> [Exercise requirements]: Your output should be the lines from the one with "1344x896 pixels. Task: Click" through the last line of the records below, exactly as written, minus the pictures.

[Start of Attachment]

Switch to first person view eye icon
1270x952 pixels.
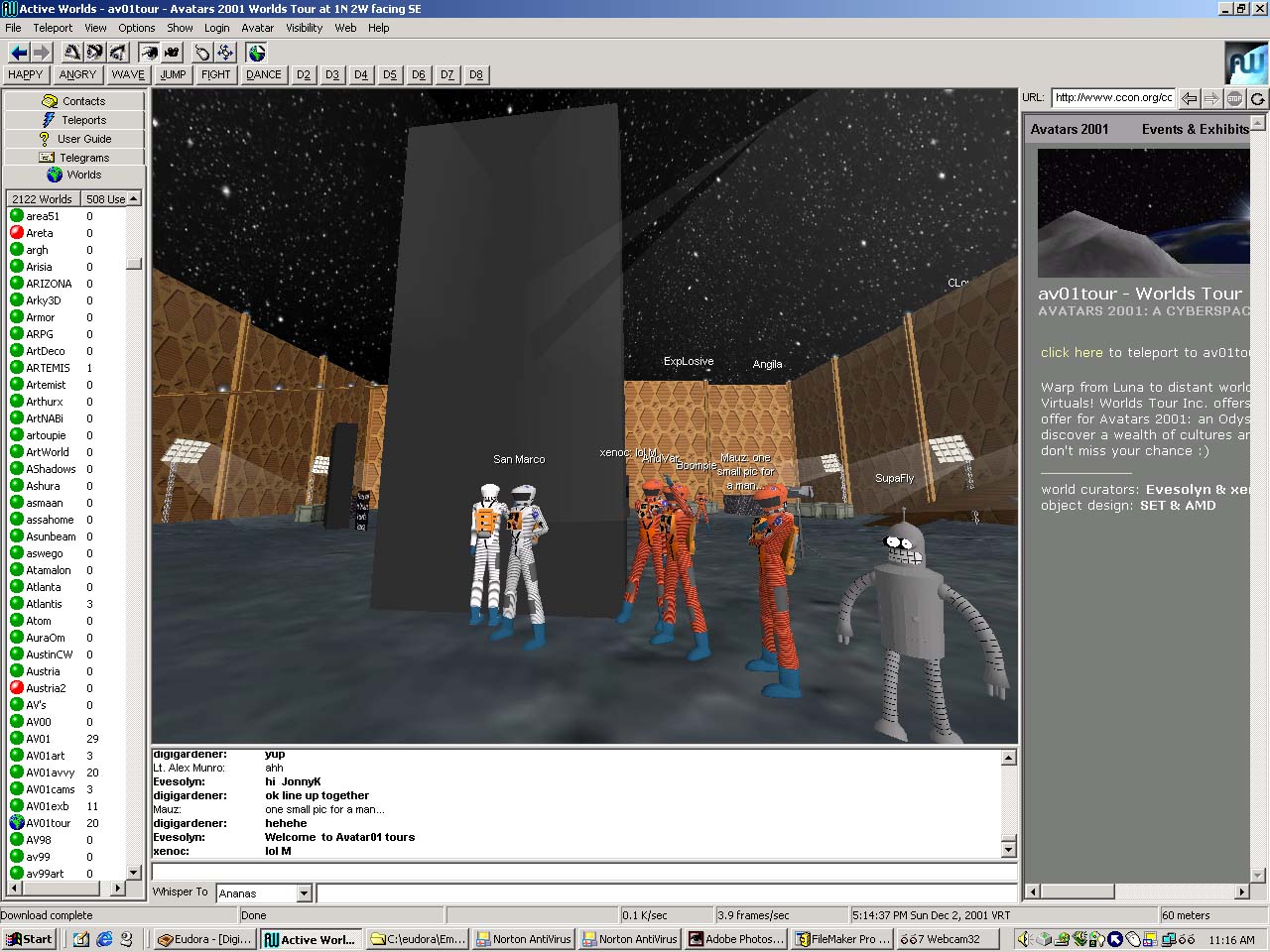tap(149, 53)
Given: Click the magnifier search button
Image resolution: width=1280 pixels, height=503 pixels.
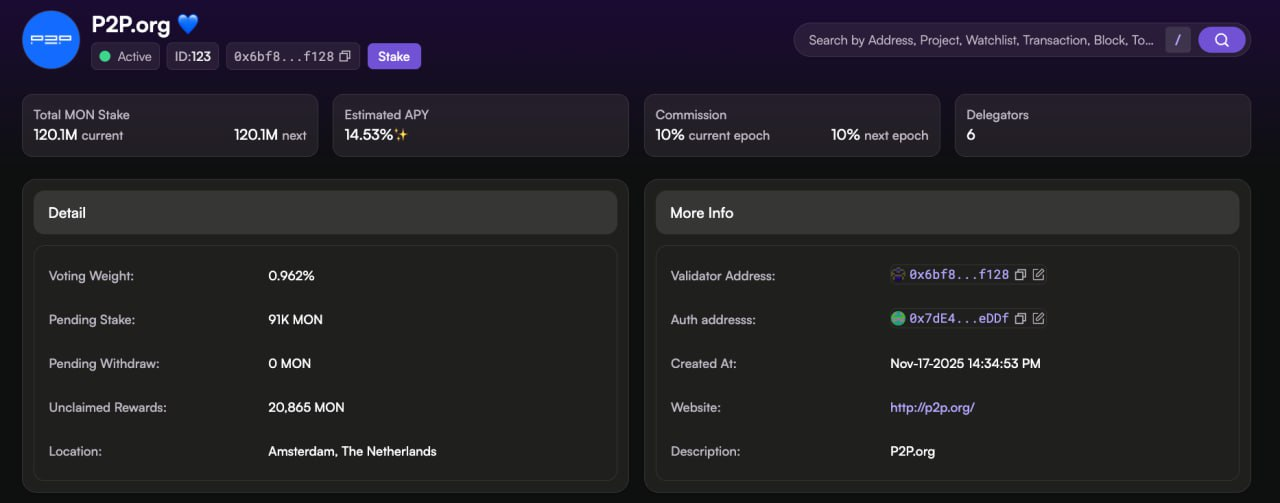Looking at the screenshot, I should coord(1221,40).
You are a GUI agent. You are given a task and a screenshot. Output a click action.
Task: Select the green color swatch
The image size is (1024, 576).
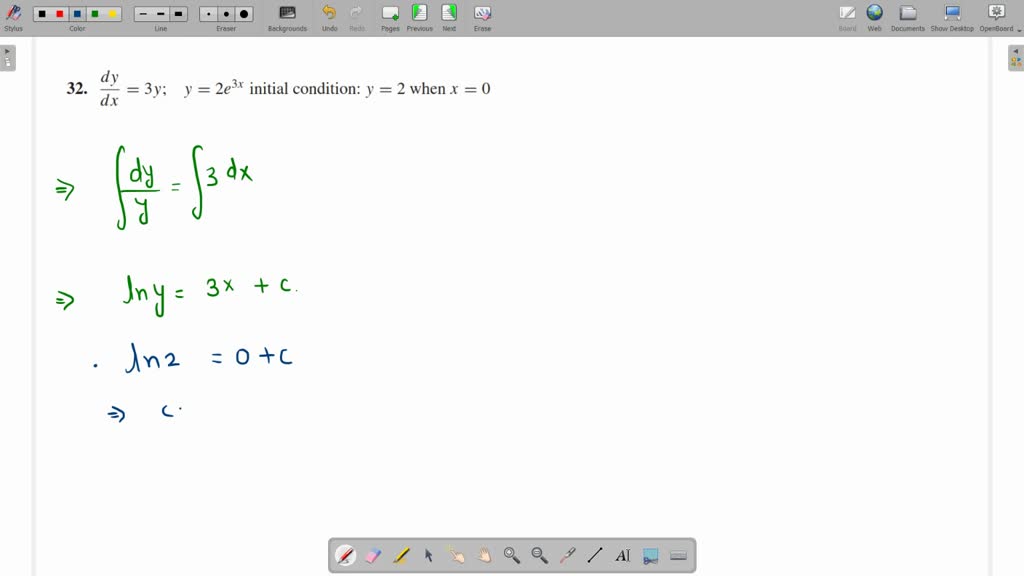tap(96, 14)
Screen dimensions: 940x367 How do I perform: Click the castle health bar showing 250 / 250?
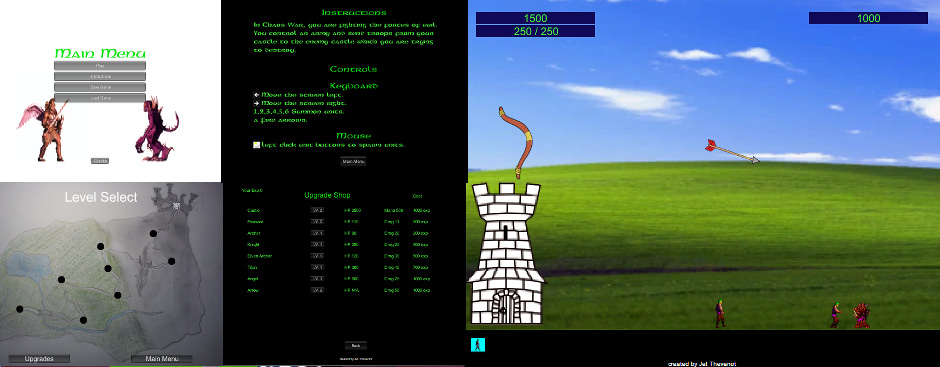[x=535, y=31]
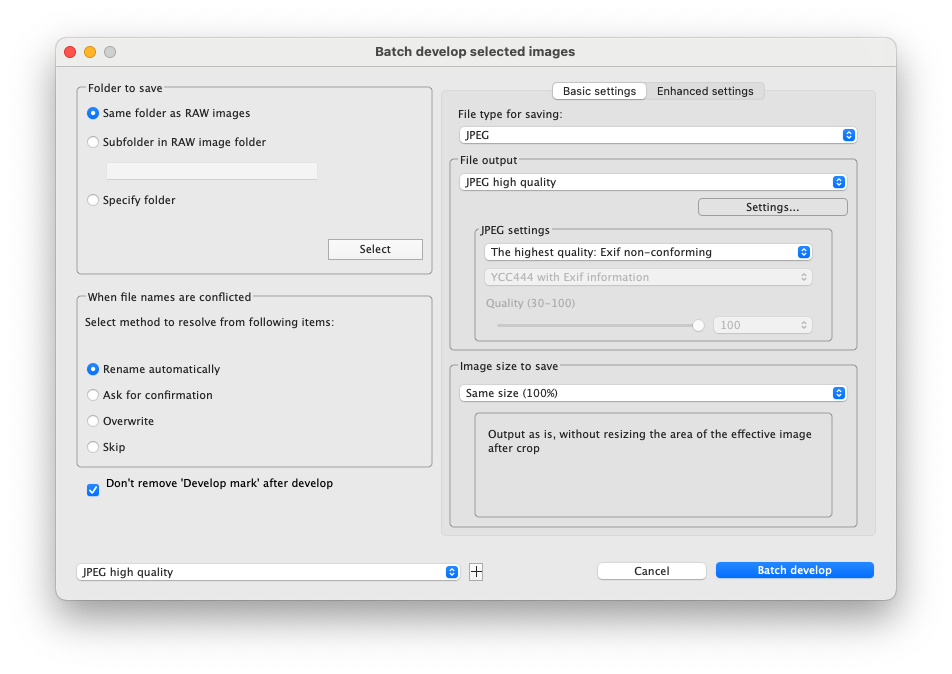Switch to the Enhanced settings tab

pyautogui.click(x=705, y=91)
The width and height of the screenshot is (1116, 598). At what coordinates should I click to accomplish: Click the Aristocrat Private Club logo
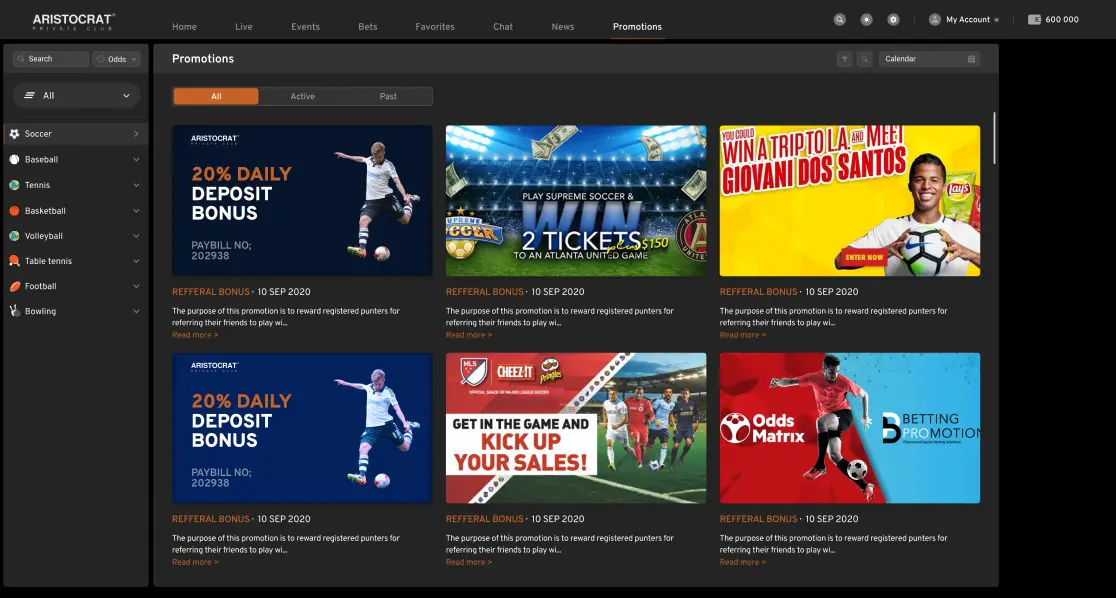coord(74,19)
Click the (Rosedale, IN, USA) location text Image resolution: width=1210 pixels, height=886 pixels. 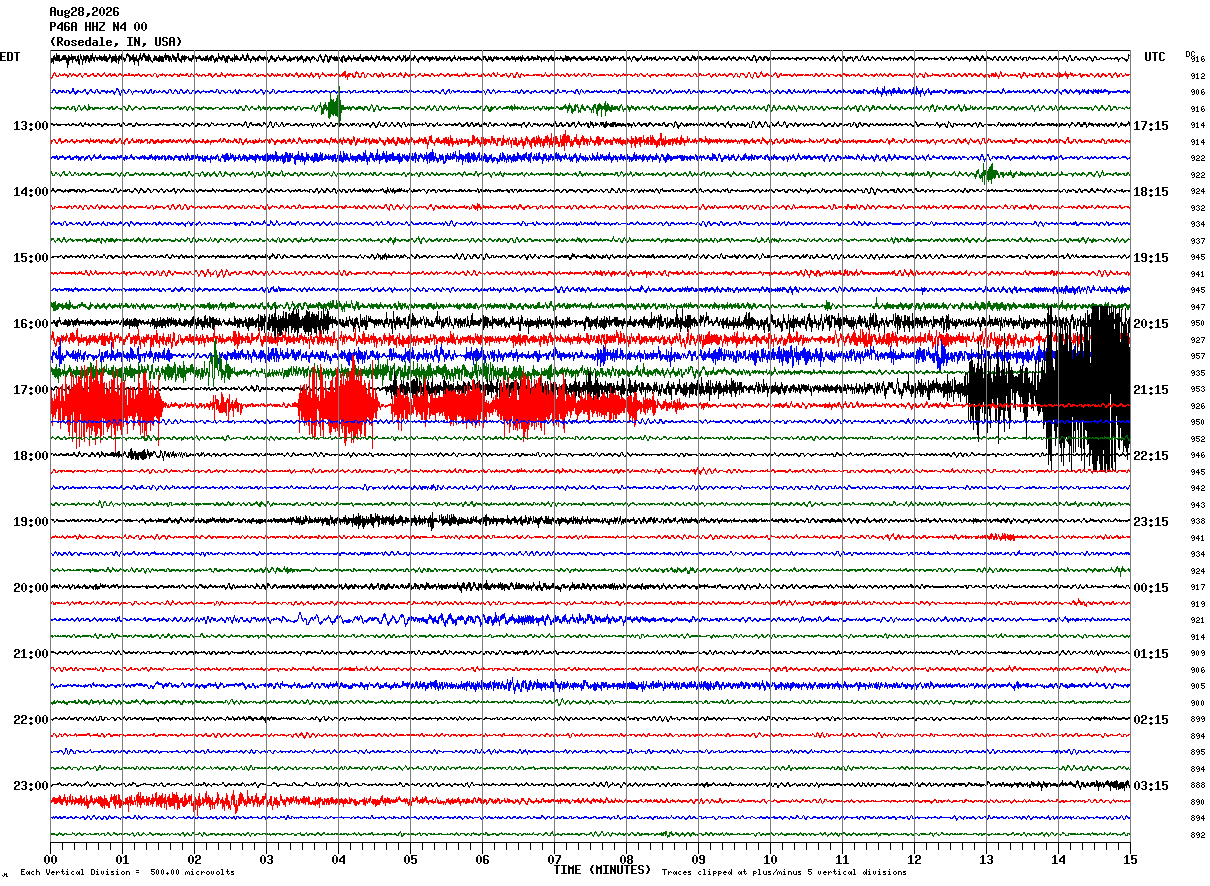(x=116, y=42)
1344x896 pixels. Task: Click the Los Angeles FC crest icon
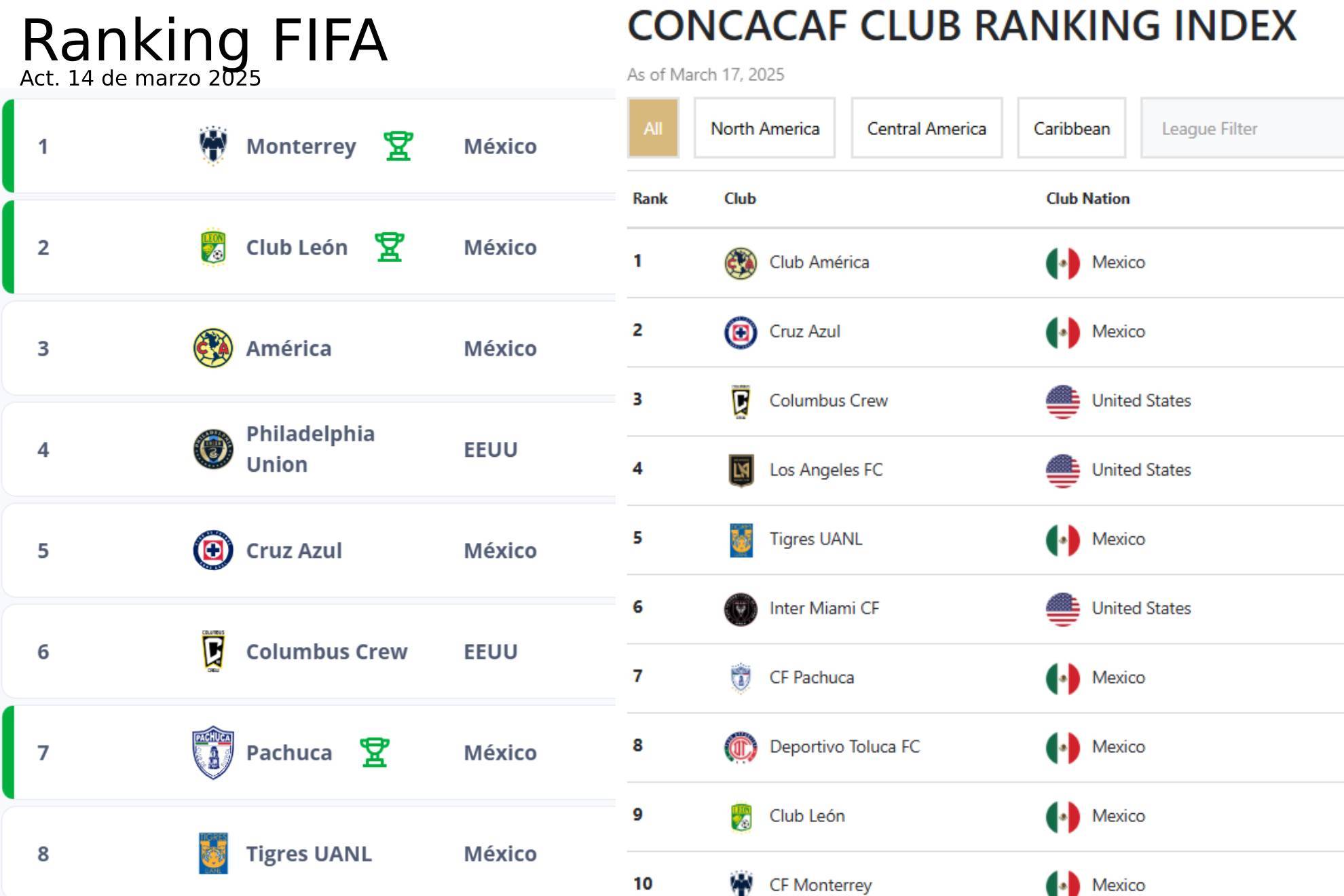click(741, 470)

[End of Attachment]

> [Result of this exercise]:
1344x896 pixels. Task: Click the Los Angeles FC crest icon
click(741, 470)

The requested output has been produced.